OpenSolaris patching/updates/upgrades/what-ever are confined within a new "boot environment" that can be activated on reboot of system. This way, if the upgrade is erroneous (e.g. from the source) then a rollback can occur and so the system is not comprised.

You totally misunderstand - deliberately - because you want to paint over the fact that there are no security updates available.

Yer, I can create a new installation and yer I can roll back to my old one if the upgrade is erroneous, but if it is then I'm not going to get my security updates am I? Upgrading to a new version of a system has potential far reaching implications when all you want are some minor updates to software that will maintain compatibility. No sane person in their right mind who wants to run a stable system does that, regardless of how many times he can roll back.

Talking about Solaris's brilliant way of upgrading your system is irrelevant and totally orthoganal to the main point because there are people who clearly have mental issues accepting the current situation. How about providing security updates within a rollback system, eh?

Also, remember that the OpenSolaris codebase represents the amalgamation of many innovative technologies that have been open sourced....As such, the OpenSolaris community also devotes it's time to trend-setting innovation.......

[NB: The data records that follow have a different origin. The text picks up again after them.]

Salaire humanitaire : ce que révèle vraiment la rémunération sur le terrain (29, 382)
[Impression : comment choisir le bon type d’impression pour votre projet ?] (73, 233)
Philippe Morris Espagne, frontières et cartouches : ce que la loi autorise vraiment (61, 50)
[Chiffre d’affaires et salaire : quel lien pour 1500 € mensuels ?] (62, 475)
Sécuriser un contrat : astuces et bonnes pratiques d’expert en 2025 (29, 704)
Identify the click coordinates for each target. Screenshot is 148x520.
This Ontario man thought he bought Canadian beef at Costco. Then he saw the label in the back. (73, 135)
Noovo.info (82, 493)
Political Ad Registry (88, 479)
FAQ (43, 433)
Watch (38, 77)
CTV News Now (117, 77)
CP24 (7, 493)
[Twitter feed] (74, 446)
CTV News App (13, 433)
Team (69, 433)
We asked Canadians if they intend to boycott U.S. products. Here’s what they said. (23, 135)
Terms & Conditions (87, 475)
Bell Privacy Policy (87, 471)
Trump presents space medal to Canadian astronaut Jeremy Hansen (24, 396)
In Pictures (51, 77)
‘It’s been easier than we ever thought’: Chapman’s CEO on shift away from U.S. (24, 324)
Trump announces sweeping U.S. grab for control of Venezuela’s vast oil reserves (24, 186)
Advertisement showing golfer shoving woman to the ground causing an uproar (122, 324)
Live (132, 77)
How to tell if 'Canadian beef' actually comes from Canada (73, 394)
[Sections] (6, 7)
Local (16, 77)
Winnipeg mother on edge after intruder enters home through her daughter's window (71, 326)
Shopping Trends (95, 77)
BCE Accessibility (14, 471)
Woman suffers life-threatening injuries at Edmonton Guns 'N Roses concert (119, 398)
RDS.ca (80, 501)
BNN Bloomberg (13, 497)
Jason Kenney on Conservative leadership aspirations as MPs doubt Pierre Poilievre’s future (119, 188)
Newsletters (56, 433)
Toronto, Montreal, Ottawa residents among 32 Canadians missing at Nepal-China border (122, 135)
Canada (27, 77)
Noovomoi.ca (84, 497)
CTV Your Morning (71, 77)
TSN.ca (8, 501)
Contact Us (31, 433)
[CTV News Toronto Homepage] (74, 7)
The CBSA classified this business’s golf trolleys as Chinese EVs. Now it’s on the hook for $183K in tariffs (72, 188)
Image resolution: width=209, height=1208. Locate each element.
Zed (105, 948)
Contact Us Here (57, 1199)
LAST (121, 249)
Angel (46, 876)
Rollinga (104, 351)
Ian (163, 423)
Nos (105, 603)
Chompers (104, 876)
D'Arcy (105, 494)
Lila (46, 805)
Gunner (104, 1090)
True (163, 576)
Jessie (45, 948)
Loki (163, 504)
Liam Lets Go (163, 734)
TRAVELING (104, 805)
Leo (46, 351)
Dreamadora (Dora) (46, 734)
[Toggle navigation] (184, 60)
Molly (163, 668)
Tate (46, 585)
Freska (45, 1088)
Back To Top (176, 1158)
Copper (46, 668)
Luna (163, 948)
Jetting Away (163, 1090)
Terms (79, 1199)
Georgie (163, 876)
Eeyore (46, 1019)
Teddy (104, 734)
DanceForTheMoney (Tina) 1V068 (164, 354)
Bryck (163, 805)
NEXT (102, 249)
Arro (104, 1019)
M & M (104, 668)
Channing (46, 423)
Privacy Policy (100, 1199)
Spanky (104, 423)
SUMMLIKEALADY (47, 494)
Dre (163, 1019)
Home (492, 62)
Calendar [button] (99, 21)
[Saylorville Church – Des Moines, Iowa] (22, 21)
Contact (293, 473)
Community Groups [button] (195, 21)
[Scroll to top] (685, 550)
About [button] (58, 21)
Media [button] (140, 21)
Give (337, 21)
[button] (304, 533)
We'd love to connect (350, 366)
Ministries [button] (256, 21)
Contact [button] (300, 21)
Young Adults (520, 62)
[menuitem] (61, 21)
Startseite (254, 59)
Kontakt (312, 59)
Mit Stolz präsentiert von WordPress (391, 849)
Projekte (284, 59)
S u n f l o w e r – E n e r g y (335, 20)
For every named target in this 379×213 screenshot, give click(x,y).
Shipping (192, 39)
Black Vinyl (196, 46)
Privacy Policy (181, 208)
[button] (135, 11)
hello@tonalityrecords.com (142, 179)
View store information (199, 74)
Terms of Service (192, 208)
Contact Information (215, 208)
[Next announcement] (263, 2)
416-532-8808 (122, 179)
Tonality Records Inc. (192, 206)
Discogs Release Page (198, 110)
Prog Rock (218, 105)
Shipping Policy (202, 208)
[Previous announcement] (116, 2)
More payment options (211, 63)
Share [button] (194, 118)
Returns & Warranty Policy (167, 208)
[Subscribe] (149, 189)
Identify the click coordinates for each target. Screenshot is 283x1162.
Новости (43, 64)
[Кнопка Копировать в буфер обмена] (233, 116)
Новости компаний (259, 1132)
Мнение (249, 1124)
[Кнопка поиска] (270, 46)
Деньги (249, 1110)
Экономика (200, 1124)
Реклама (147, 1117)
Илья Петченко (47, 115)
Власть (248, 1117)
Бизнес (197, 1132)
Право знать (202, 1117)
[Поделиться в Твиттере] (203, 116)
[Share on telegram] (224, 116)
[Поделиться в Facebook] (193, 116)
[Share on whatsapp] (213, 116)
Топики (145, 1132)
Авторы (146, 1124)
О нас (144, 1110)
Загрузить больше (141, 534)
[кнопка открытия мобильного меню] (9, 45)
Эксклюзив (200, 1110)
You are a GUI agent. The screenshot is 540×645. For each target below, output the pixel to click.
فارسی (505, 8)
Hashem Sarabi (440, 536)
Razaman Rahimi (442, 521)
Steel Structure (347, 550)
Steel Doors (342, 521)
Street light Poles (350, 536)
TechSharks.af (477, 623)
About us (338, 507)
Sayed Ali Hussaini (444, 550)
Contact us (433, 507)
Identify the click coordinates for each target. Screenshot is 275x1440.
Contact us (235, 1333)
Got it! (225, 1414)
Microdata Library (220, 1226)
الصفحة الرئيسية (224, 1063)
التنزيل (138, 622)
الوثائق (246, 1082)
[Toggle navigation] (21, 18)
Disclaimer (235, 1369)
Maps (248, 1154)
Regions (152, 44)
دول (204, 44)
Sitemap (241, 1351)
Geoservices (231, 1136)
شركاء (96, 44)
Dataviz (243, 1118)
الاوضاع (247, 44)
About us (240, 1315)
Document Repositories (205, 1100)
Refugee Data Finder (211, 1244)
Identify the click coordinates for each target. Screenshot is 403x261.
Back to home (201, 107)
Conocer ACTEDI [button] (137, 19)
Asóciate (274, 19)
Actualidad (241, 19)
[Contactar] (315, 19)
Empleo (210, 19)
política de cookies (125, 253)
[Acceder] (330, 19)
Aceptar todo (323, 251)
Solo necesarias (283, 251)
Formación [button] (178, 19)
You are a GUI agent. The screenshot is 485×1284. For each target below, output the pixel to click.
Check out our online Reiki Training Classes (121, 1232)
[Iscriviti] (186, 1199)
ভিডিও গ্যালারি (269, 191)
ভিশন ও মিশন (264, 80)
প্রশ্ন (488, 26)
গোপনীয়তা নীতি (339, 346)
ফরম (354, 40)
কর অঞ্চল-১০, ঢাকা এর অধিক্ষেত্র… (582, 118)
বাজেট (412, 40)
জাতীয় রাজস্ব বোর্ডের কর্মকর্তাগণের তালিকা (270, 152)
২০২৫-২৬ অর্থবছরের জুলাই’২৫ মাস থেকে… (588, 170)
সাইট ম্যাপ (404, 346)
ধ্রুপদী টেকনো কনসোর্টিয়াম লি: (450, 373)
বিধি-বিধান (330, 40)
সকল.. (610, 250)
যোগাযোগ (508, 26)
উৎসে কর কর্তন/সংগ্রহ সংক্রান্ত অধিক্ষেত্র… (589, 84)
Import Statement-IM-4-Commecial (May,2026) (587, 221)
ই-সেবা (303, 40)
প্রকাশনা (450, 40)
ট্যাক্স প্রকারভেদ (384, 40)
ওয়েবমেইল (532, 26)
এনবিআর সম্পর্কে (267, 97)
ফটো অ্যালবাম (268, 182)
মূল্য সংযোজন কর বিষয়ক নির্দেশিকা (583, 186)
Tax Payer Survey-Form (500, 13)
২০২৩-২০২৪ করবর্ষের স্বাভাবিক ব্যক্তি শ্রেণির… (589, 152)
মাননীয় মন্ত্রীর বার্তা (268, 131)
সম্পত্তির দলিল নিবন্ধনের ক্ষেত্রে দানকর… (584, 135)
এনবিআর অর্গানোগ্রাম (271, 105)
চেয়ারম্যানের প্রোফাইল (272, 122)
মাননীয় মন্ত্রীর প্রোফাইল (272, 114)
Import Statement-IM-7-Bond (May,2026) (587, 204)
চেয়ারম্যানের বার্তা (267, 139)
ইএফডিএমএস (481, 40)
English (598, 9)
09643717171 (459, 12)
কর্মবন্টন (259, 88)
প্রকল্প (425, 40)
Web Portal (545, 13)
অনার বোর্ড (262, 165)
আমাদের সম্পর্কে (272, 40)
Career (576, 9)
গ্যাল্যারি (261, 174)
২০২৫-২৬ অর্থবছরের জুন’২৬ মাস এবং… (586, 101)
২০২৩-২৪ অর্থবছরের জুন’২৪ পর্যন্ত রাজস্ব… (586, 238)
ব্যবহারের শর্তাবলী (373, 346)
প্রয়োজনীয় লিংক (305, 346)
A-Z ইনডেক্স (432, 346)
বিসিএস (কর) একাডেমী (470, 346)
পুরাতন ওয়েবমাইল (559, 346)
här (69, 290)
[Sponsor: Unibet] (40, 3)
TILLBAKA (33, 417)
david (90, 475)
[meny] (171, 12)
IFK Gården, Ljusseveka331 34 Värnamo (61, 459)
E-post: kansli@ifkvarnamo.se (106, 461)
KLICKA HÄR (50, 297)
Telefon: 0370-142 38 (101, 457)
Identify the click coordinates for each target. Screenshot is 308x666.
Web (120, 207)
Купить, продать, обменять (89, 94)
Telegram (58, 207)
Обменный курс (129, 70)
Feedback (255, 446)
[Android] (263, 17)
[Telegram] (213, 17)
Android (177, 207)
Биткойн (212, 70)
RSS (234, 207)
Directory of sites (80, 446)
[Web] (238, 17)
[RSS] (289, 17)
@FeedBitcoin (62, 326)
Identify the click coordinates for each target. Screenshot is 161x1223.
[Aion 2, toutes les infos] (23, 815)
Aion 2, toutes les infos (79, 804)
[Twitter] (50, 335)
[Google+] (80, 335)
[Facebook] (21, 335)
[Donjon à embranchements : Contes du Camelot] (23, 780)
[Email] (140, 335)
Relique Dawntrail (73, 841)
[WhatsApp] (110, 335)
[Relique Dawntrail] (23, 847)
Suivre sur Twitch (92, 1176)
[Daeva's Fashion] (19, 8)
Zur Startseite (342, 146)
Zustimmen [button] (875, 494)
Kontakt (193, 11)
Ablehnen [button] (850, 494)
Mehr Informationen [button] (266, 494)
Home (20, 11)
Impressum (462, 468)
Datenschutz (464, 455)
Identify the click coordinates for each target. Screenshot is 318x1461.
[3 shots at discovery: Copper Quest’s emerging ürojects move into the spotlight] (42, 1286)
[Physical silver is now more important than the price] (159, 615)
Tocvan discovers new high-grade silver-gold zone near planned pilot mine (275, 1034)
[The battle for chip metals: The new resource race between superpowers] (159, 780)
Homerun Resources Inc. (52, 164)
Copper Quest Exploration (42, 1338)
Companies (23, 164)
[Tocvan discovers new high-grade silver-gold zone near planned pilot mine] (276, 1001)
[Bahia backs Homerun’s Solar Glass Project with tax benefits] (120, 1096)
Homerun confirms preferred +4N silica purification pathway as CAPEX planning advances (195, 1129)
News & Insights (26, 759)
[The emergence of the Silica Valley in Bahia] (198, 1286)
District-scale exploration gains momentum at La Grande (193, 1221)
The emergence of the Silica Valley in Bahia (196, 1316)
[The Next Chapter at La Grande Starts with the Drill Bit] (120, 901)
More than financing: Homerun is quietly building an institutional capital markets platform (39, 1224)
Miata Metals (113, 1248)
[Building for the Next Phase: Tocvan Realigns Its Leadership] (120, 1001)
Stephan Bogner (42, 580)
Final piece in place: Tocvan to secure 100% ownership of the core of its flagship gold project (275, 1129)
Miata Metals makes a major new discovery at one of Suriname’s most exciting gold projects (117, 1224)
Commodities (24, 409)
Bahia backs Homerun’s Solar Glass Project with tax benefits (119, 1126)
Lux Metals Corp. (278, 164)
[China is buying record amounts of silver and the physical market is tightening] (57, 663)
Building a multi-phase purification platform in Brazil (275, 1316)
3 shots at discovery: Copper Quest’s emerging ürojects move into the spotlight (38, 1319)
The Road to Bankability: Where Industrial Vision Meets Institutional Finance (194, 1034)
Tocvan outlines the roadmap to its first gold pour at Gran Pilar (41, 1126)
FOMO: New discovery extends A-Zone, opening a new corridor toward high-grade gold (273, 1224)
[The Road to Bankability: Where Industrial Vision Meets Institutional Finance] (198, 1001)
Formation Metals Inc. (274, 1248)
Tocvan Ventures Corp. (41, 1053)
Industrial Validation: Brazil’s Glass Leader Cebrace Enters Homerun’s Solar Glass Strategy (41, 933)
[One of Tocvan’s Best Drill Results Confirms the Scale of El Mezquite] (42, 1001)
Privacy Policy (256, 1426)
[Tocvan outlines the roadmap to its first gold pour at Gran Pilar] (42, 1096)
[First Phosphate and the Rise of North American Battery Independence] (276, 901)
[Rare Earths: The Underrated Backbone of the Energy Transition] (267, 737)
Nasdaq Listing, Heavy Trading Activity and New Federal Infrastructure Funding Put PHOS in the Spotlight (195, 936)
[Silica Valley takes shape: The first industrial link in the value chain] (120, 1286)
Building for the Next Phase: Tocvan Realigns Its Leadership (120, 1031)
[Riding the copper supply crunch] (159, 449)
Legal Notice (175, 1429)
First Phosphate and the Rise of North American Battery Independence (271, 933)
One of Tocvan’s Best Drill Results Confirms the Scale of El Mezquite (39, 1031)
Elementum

Sorry. I just need to mop up after pissing myself with laughter. Where did you dig this up from? Sun Marketing 101 down the hall?

Reply Parent Score: 2

RE[15]: Pay or run unstable
by akrosdbay on Thu 4th Jun 2009 16:55 in reply to "RE[14]: Pay or run unstable"
akrosdbay Member since:
2008-06-09


You totally misunderstand - deliberately - because you want to paint over the fact that there are no security updates available.


Yes there are. They are in the support repo.


Talking about Solaris's brilliant way of upgrading your system is irrelevant and totally orthoganal to the main point because there are people who clearly have mental issues accepting the current situation. How about providing security updates within a rollback system, eh?


But they are available. You really have no point just more FUD and trolling.